## INPUT RECORDS
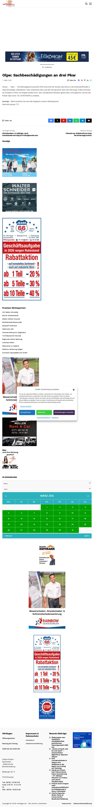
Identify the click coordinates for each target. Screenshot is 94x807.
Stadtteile (48, 67)
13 (21, 519)
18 (85, 519)
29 (47, 530)
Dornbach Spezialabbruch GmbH (14, 353)
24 (72, 524)
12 (8, 519)
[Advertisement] (47, 29)
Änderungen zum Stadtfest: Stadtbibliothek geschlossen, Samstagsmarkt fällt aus (60, 742)
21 (34, 524)
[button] (74, 389)
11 (85, 513)
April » (87, 536)
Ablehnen (41, 412)
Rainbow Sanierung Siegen (12, 349)
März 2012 (47, 495)
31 (72, 530)
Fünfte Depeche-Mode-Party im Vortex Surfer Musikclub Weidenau (60, 796)
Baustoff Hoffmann (9, 326)
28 (34, 530)
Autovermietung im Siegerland (14, 332)
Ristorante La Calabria (10, 346)
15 (47, 519)
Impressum (55, 417)
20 (21, 524)
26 (9, 530)
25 (85, 524)
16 (60, 519)
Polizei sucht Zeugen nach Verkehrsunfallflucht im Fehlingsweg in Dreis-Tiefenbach (60, 787)
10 (72, 513)
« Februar (8, 536)
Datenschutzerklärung (44, 417)
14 (34, 519)
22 (47, 524)
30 (60, 530)
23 (60, 524)
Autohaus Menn (8, 342)
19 (9, 524)
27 (21, 530)
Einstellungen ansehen (64, 412)
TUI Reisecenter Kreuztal (11, 336)
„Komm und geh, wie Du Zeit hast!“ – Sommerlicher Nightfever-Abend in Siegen (60, 752)
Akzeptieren (25, 412)
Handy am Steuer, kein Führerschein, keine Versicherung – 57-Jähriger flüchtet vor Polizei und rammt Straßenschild (59, 776)
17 (72, 519)
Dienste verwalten (25, 406)
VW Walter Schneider (10, 312)
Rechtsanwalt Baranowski (12, 322)
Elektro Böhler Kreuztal (11, 319)
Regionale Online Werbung (12, 339)
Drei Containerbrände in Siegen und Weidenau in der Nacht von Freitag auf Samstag (59, 763)
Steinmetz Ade (8, 329)
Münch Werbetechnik (10, 315)
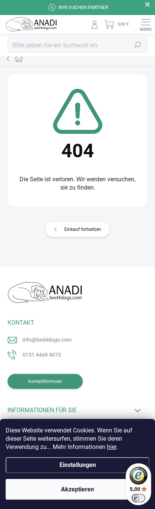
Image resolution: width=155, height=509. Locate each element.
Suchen (137, 45)
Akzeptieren (77, 489)
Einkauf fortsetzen (82, 229)
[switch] (138, 498)
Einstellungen (77, 464)
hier (111, 446)
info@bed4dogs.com (47, 340)
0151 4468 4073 (42, 355)
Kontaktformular (45, 381)
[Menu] (145, 24)
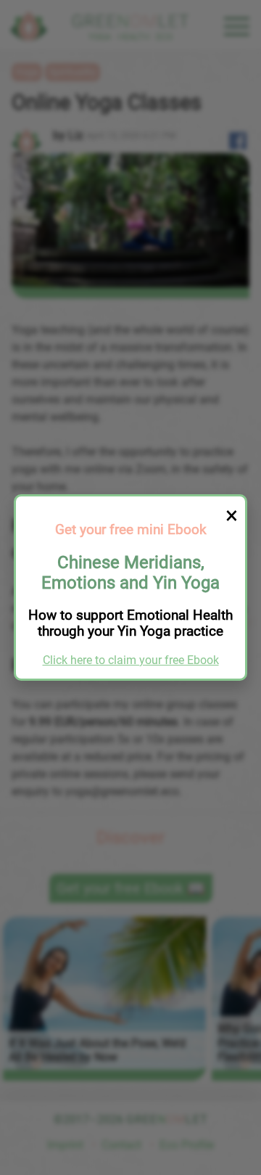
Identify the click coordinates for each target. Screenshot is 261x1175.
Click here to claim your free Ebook (131, 660)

## PROBLEM STATEMENT
Which lines of the listing contain the string "each", with case counting? Copy every one of them.

## EXERCISE OUTPUT
Identify the click coordinates for each target. Screenshot is 94x807.
Image resolution: width=155, height=509. Locate each element.
Identify the click coordinates for each target. Screenshot is 261x1175.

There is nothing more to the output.